Not that there was much wrong with their start, even as City made intentions clear with fouls by Joey Barton on Ronaldo after 10 seconds and Corradi on Michael Carrick after 90. Barely five minutes had elapsed when Ronaldo chested the ball down and was allowed without hindrance to place a low cross right into the path of Rooney for an easy finish. Oddly, he has scored in only four games this season.

One of City's problems is that they have scored in only four of their last 10. Stuart Pearce stuck with two strikers when he might have been expected to reinforce the midfield, though it was his young right-back Micah Richards, Gary Neville's England understudy and probable successor, who twice might have forced an equaliser. In the 21st minute he knocked Thatcher's long, diagonal free-kick wide after Gabriel Heinze and Rio Ferdinand failed to clear and, 20 minutes later, his prodigious leap to meet Barton's corner brought a downward header that Georgios Samaras could not turn in.

Richards had barely returned to his defensive position before Hatem Trabelsi's error out on United's left allowed Heinze to cross low for Louis Saha, reacting much more sharply than two defenders, to score his fourth goal in five games. "We gave cheap goals away, which is costly when you play the big boys," Pearce admitted. "We've ended up shooting ourselves in the foot."

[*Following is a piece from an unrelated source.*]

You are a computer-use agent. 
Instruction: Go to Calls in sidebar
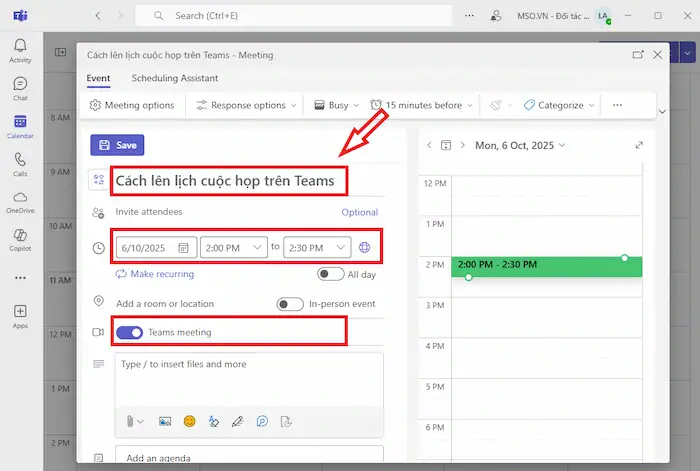[20, 163]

Nicky Weaver was injured attempting to stop Saha, so Andreas Isaksson was required not only to come on in goal for the second half, but to make good saves from Rooney, twice, and Giggs when United managed to rouse themselves sufficiently. Stephen Ireland was also a useful substitute, for the ineffectual Claudio Reyna, though his shot three minutes into the half was one of too few to trouble Edwin van der Sar. Ireland it was who set up Trabelsi for the one that beat the Dutchman, well struck off the bar from 20 yards.

But alarms after that were minor, and rendered irrelevant six minutes from the end when Dunne completely failed to cut out Rooney's low centre and Ronaldo, just onside, enabled Old Trafford to go into "Let's all laugh at City" mode.

The jeers were redoubled when Corradi fell over in the penalty area and was sent off, earning a commendable rebuke from his own manager. "Hope-fully after I've had a word this week, he'll stay on his feet a bit better," Pearce threatened. As for United, the requirement is to keep feet firmly on the ground.